▸ Prompt: Please express every line of the material below as a Markdown table with two columns, Row for the line number and Line for its text, and leave out any blank lines.

Records from a data source:
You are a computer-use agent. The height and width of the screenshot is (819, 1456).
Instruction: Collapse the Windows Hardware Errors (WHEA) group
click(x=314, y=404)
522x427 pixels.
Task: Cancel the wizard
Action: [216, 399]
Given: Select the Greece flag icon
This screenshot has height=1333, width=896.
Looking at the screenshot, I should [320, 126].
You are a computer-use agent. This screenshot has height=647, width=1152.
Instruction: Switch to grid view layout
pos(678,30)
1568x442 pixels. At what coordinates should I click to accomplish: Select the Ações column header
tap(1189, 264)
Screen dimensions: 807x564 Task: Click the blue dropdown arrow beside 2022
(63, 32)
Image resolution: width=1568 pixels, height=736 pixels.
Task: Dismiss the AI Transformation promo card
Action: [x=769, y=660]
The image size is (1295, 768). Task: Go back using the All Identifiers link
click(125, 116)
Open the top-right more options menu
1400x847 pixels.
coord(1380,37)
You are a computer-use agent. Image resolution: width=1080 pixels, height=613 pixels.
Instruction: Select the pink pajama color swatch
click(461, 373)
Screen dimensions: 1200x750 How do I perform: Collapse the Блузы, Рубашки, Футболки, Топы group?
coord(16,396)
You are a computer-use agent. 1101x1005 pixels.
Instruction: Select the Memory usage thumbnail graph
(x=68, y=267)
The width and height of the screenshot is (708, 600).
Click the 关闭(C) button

▸ Exercise response:
| Row | Line |
|---|---|
| 1 | You are a computer-use agent. The height and width of the screenshot is (819, 1456). |
| 2 | Instruction: Collapse the Windows Hardware Errors (WHEA) group |
| 3 | click(x=314, y=404) |
| 4 | 522x427 pixels. |
| 5 | Task: Cancel the wizard |
| 6 | Action: [216, 399] |
| 7 | Given: Select the Greece flag icon |
| 8 | This screenshot has height=1333, width=896. |
| 9 | Looking at the screenshot, I should [320, 126]. |
| 10 | You are a computer-use agent. This screenshot has height=647, width=1152. |
| 11 | Instruction: Switch to grid view layout |
| 12 | pos(678,30) |
| 13 | 1568x442 pixels. At what coordinates should I click to accomplish: Select the Ações column header |
| 14 | tap(1189, 264) |
| 15 | Screen dimensions: 807x564 Task: Click the blue dropdown arrow beside 2022 |
| 16 | (63, 32) |
| 17 | Image resolution: width=1568 pixels, height=736 pixels. |
| 18 | Task: Dismiss the AI Transformation promo card |
| 19 | Action: [x=769, y=660] |
| 20 | The image size is (1295, 768). Task: Go back using the All Identifiers link |
| 21 | click(125, 116) |
| 22 | Open the top-right more options menu |
| 23 | 1400x847 pixels. |
| 24 | coord(1380,37) |
| 25 | You are a computer-use agent. Image resolution: width=1080 pixels, height=613 pixels. |
| 26 | Instruction: Select the pink pajama color swatch |
| 27 | click(461, 373) |
| 28 | Screen dimensions: 1200x750 How do I perform: Collapse the Блузы, Рубашки, Футболки, Топы group? |
| 29 | coord(16,396) |
| 30 | You are a computer-use agent. 1101x1005 pixels. |
| 31 | Instruction: Select the Memory usage thumbnail graph |
| 32 | (x=68, y=267) |
| 33 | The width and height of the screenshot is (708, 600). |
| 34 | Click the 关闭(C) button |